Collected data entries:
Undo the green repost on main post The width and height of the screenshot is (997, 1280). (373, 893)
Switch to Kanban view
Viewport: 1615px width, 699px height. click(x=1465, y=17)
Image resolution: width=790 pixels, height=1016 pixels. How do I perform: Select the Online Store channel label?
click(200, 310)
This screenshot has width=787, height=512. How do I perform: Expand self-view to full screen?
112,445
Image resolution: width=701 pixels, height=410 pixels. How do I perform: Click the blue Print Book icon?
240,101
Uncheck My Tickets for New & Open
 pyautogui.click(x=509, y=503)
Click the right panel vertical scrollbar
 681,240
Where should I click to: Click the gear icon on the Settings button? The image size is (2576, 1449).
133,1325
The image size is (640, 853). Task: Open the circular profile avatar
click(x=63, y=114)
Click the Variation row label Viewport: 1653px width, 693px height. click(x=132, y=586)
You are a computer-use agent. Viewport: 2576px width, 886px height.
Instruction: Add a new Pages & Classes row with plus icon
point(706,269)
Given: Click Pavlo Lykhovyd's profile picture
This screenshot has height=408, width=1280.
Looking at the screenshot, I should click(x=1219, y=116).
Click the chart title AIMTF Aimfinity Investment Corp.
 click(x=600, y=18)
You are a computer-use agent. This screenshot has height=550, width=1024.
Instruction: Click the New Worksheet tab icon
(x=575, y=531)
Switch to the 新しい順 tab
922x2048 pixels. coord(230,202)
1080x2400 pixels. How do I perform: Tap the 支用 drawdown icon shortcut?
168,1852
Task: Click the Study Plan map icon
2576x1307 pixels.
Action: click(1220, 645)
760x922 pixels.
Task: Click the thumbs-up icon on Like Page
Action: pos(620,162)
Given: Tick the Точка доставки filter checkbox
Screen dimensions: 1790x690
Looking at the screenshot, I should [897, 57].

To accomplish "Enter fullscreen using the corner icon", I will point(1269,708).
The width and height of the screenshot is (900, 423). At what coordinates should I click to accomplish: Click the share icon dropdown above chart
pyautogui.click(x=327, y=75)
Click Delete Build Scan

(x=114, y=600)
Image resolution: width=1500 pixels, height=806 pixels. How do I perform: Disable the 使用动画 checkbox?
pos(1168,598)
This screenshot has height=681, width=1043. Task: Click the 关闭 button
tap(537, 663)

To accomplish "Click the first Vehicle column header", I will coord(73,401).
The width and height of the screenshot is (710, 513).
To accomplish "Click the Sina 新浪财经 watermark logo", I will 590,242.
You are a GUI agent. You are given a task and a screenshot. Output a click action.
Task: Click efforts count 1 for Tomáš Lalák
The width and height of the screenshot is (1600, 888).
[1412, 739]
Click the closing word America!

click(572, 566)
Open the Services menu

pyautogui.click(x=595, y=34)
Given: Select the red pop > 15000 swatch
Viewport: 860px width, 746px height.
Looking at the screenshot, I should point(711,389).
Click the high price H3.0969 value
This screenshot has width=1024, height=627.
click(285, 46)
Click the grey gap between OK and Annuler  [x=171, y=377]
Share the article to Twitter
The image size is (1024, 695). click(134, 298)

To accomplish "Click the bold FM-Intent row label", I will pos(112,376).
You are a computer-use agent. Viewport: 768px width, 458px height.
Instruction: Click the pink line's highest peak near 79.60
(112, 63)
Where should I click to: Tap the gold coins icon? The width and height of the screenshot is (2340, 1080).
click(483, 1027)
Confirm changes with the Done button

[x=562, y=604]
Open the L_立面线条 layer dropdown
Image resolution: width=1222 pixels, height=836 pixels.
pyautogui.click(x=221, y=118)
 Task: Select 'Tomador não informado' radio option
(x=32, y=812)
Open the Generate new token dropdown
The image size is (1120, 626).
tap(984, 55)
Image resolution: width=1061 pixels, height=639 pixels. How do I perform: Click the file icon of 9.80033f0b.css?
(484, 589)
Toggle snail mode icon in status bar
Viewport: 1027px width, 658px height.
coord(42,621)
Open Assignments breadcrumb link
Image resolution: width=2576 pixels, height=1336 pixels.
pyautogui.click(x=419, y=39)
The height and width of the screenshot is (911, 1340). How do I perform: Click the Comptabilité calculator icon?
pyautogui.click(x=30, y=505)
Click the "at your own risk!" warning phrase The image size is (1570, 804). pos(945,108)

#### TO DO
Copy each line of the data that includes the word "computer".

#### TASK OUTPUT
You are a computer-use agent. Viewport: 2576px width, 886px height.
You are a computer-use agent. This screenshot has height=550, width=1024.
You are a computer-use agent. Viewport: 768px width, 458px height.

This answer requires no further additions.